Tutorial 4: Fine-Tuning a Diffusion Model¶

Fine-tuning adapts a pre-trained model to a specific chemical space or teaches it new capabilities, like conditional generation.

This tutorial assumes you are familiar with the override-only configuration workflow from Tutorial 1.

Core Fine-Tuning Principles¶

Matching Architecture is Critical: Your config file’s model architecture (hidden_size, num_layers, etc.) must exactly match the pre-trained checkpoint, or loading will fail. Use the diffusion_pretrained task template when adapting our provided models.
Use a Low Learning Rate: The model is already trained; you only need small adjustments. Start with a learning rate around 1e-5 to 2e-5.
Unique Dataset Names: Always use a unique data.dataset_name so you don’t corrupt the cached .pt files from your broader pre-training runs.

Fine-tuning is activated by a single parameter: tasks.chkpt_path.

Below are three common scenarios.

Scenario 1: Continue Training on a New Dataset¶

Goal: To adapt a general, pre-trained model to a new, more specific dataset.

Configuration: This is the simplest case. You load the pre-trained model and point the trainer to your new data.

Example finetune_new_data.yaml:

defaults:
  - data: my_new_dataset # Use your new dataset configuration
  - tasks: diffusion_pretrained
  - logger: wandb
  - trainer: default
  - _self_

name: "finetune_on_new_data"
seed: 42

trainer:
  output_path: "training_outputs/finetuned_new_data"
  num_epochs: 50 # Fine-tuning often requires fewer epochs
  lr: 1e-5       # Use a very small learning rate

tasks:
  # CRITICAL: Path to the pre-trained model to start from
  chkpt_path: "path/to/downloaded_model.ckpt"

Scenario 2: Fine-Tune to Add a Condition¶

Goal: To teach a pre-trained unconditional model to generate molecules based on specific properties (e.g., for conditional generation or CFG).

Configuration: You load the unconditional model but provide it with conditional data and settings during fine-tuning.

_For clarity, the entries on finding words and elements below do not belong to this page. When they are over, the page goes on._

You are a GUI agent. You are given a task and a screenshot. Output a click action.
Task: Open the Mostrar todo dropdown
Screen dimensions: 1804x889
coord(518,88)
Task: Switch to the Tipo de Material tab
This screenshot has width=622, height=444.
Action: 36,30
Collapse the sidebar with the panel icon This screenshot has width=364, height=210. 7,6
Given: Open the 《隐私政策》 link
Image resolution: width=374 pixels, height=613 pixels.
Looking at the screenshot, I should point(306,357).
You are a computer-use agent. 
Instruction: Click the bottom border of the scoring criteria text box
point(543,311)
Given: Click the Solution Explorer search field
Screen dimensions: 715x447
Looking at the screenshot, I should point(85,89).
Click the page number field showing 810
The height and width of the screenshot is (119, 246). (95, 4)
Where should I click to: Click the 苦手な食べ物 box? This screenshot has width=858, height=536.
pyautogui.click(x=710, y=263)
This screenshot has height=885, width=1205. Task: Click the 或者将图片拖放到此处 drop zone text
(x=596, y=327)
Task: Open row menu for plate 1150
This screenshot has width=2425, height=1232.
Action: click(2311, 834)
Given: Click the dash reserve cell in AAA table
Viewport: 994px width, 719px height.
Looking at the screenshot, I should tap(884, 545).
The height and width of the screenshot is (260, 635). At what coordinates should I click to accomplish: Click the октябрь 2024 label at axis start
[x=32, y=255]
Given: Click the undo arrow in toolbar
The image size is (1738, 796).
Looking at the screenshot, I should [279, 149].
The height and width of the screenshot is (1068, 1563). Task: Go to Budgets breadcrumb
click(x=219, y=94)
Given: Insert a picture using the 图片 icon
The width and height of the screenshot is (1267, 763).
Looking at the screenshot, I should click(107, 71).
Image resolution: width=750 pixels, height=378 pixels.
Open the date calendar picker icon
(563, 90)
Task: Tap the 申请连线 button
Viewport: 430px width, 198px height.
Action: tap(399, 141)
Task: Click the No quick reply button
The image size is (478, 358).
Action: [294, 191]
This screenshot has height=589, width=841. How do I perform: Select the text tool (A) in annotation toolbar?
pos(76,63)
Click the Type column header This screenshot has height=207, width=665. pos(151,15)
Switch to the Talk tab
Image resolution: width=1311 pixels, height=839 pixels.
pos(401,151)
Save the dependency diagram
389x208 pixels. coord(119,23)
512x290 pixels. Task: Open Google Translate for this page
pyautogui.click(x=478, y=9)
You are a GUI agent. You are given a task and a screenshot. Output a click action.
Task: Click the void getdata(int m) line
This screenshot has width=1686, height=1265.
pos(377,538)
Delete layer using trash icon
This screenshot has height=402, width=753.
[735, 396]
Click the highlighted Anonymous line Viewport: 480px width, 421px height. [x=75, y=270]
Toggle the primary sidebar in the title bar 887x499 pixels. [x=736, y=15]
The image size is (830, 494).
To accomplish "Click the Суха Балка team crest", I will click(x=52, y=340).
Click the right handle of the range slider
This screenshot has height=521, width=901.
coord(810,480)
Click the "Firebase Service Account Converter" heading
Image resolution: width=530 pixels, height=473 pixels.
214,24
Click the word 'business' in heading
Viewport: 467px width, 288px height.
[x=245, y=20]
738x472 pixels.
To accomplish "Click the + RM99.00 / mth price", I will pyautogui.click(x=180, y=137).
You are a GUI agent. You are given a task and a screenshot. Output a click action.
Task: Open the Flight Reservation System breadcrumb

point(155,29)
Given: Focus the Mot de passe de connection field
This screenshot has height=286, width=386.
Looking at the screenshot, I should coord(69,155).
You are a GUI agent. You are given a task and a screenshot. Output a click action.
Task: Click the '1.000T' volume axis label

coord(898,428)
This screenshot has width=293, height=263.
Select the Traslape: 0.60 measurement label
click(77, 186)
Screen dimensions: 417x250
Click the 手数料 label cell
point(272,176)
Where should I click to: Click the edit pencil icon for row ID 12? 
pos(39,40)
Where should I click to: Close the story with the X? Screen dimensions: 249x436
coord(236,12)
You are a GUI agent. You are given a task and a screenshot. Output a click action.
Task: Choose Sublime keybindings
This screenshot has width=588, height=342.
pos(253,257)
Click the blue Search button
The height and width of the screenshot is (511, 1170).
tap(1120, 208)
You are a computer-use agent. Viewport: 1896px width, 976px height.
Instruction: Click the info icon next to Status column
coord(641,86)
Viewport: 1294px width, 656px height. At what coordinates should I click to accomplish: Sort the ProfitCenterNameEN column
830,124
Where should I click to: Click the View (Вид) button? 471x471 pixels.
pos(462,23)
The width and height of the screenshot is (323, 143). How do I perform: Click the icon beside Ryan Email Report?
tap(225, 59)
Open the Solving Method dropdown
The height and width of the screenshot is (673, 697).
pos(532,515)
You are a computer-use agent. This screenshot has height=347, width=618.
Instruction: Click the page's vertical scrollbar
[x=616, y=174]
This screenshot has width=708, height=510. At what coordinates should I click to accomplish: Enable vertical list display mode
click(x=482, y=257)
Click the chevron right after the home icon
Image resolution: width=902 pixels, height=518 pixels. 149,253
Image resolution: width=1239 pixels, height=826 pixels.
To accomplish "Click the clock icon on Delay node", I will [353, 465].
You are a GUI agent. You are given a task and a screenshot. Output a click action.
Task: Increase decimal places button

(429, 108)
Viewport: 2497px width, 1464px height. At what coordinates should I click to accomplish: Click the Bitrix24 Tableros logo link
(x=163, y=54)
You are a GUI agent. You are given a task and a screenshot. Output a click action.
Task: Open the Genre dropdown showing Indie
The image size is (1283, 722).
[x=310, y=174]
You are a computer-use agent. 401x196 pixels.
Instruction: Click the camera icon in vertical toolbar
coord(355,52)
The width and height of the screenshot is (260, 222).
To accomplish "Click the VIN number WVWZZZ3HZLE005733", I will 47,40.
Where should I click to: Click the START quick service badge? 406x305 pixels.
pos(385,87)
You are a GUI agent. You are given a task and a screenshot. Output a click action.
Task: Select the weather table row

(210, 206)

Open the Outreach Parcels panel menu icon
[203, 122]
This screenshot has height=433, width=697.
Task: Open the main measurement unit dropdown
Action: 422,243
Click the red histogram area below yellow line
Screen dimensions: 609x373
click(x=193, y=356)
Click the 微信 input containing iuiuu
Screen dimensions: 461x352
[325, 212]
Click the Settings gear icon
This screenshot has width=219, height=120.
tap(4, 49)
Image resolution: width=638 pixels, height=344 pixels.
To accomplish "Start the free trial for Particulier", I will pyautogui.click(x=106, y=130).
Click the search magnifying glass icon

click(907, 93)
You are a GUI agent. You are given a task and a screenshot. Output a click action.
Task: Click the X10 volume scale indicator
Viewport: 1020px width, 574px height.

Key Parameters for Adding a Condition:

Parameter	Example	Description
`tasks.condition_names`	`["S1_exc", "T1_exc"]`	A list of property names from your dataset that the model should learn to associate with the molecules.
`tasks.context_mask_rate`	`0.1`	The probability of hiding the condition during training. A value greater than 0 is required to enable Classifier-Free Guidance (CFG) during generation. A common value is 0.1 (10% of the time).
`tasks.mask_value`	`[0, 0]`	The value to use when a condition is masked. This should be a list with the same length as `condition_names`. Typically, this is `0` or the mean value of the property in the dataset.
`tasks.normalization_method`	`"maxmin"`	The method to normalize conditional properties. Options are: `"maxmin"` (scales to [-1, 1]), `"mad"` (mean absolute deviation), `"value_N"` (divides by a specific value N), or `null` for no normalization.

Concatenation vs. Adapter Conditioning:

By default, the model injects conditional properties by naively concatenating them to the input node features. Alternatively, you can use Adapters (MLP networks) to project the conditions into the model’s hidden dimension before adding them to the node features. This can be more expressive. To use an adapter for a specific condition, list its name in tasks.adapter_conditions.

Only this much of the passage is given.